* [Excerpt provided]
· · ·

Iraq: Why the End is in Sight


Shi’ite demonstrators call for U.S. Withdrawal

Don’t take this to the bank (hell, what can you take to the bank these days?) but Rootless Cosmopolitan suspects that the war in Iraq is drawing to a close — and it will hardly end on the terms of those who initiated it. And it’s the confluence of two factors that will hasten its close on terms less than favorable to the U.S. no matter how robust the commitment of any in Washington to continue it. The first factor hastening the war’s closure, quite ironically, is the very democracy that the U.S. invasion brought into being; the second is the retrenchment of U.S. power globally, which has been visibly underway since the U.S. mired itself in Iraq, and will now be accelerated by the sharp downturn of the U.S. economy.

In the summer, I wrote that the Bush Administration had called a straw poll in Iraq, and that it would not like the result. Extract:

There has been precious little progress towards the political reconciliation for which the “surge” was intended to create security conditions. That’s because while the U.S. remains the dominant military force in Iraq, none of the Iraqi factions accept U.S. political tutelage. On the contrary, they are using the U.S. presence — which they assume will be finite — to best position themselves to trump their rivals once the U.S. has departed. That’s why, when it has come to substantial political legislation favorable to U.S. interests that Washington has pressed for — the obvious example being the oil law, which privatizes Iraq’s oil reserves and opens them to ownership by foreign investors — the Iraqis have politely, but firmly demurred. Laws such as the oil law, of course, run counter to the interests of the Iraqi parties with which the U.S. is in alliance, and where that happens, the Iraqis protect their own interests.

A similar dynamic may be unleashed by new U.S. efforts to get the Iraqi government to sign a security agreement that would keep 50 permanent military bases in Iraq [Ed: This was what the U.S. demanded at the beginning of the negotiations] and commit Baghdad (and President Bush’s successor) to accepting an open-ended military deployment in which U.S. forces would be free to pursue their own objectives on Iraqi soil. [That] may turn out to be a decisive moment in which all the key stakeholders in Iraq are forced to declare their intentions. And that could prove disastrous for the U.S., because outside of the Kurds, all of Washington’s key Iraqi allies cooperate with the U.S. only insofar as that advances their own interests in the intra-Iraqi political battle. That much is true for the leading parties of the Iraqi government, Prime Minister Nuri al-Maliki and also the Shi’ite Islamic Supreme Council of Abdulaziz al-Hakim, on the one hand, and the various Sunni nationalist and Islamist groups both in the political process and among the insurgents of the “Awakening” groups who fight alongside the U.S. against al-Qaeda, but also oppose the Shi’ite led central government — none of these groups can in any sense be claimed as a strategic, let alone a principled ally of the U.S. Their alliance with the U.S. is purely tactical.

· · ·

* [Raw data]

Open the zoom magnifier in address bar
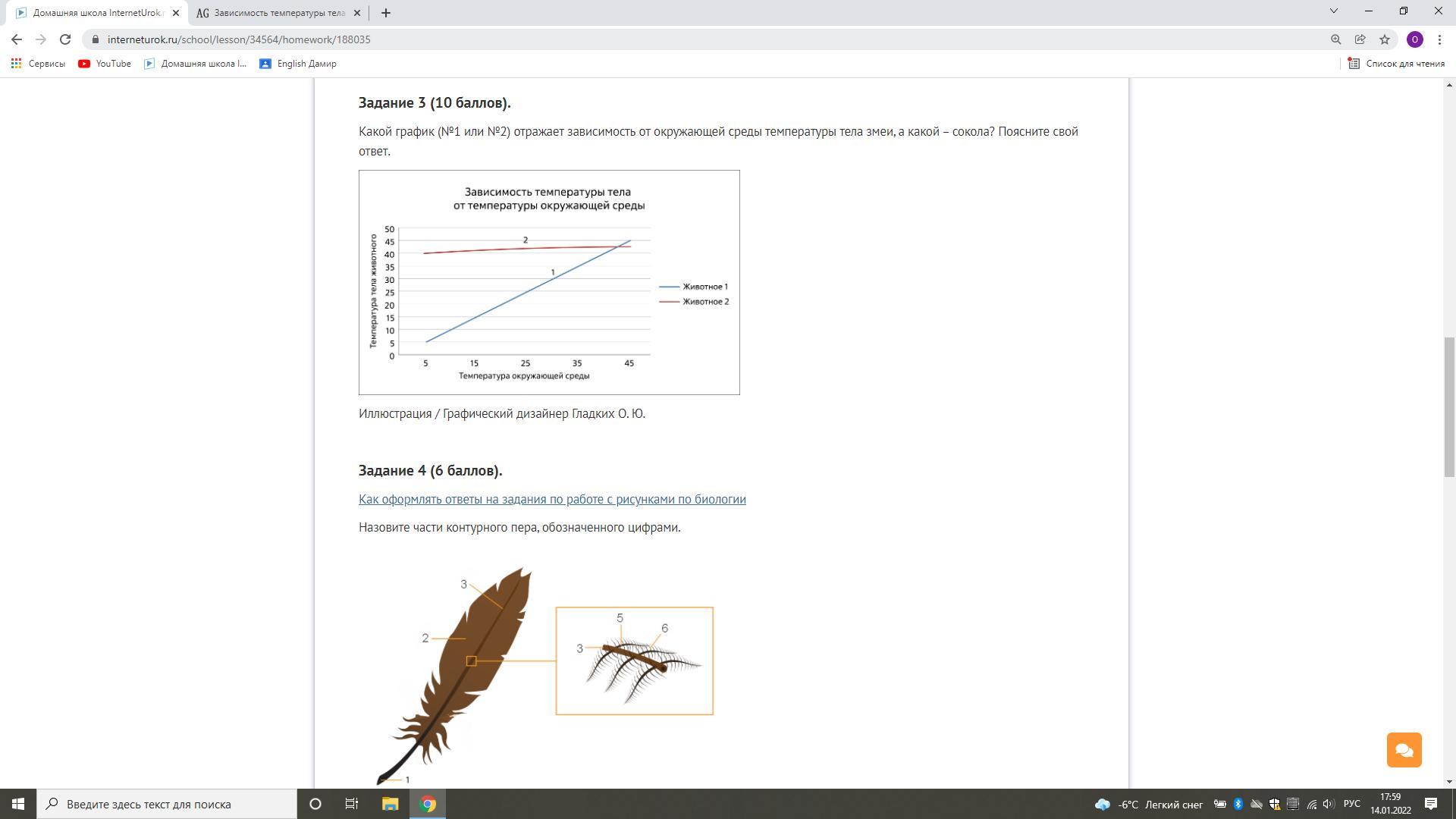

· · ·

* [The tasks]
A: According to the post on Iraq, how many permanent military bases would the proposed security agreement have kept in the country?
B: Echo the part of the post on Iraq from "Don’t take this" to "the U.S. economy.".
The material comes from a separate source and is unrelated to the post on Iraq.

* [Expected outputs]
A: 50 permanent military bases.

B:
Don’t take this to the bank (hell, what can you take to the bank these days?) but Rootless Cosmopolitan suspects that the war in Iraq is drawing to a close — and it will hardly end on the terms of those who initiated it. And it’s the confluence of two factors that will hasten its close on terms less than favorable to the U.S. no matter how robust the commitment of any in Washington to continue it. The first factor hastening the war’s closure, quite ironically, is the very democracy that the U.S. invasion brought into being; the second is the retrenchment of U.S. power globally, which has been visibly underway since the U.S. mired itself in Iraq, and will now be accelerated by the sharp downturn of the U.S. economy.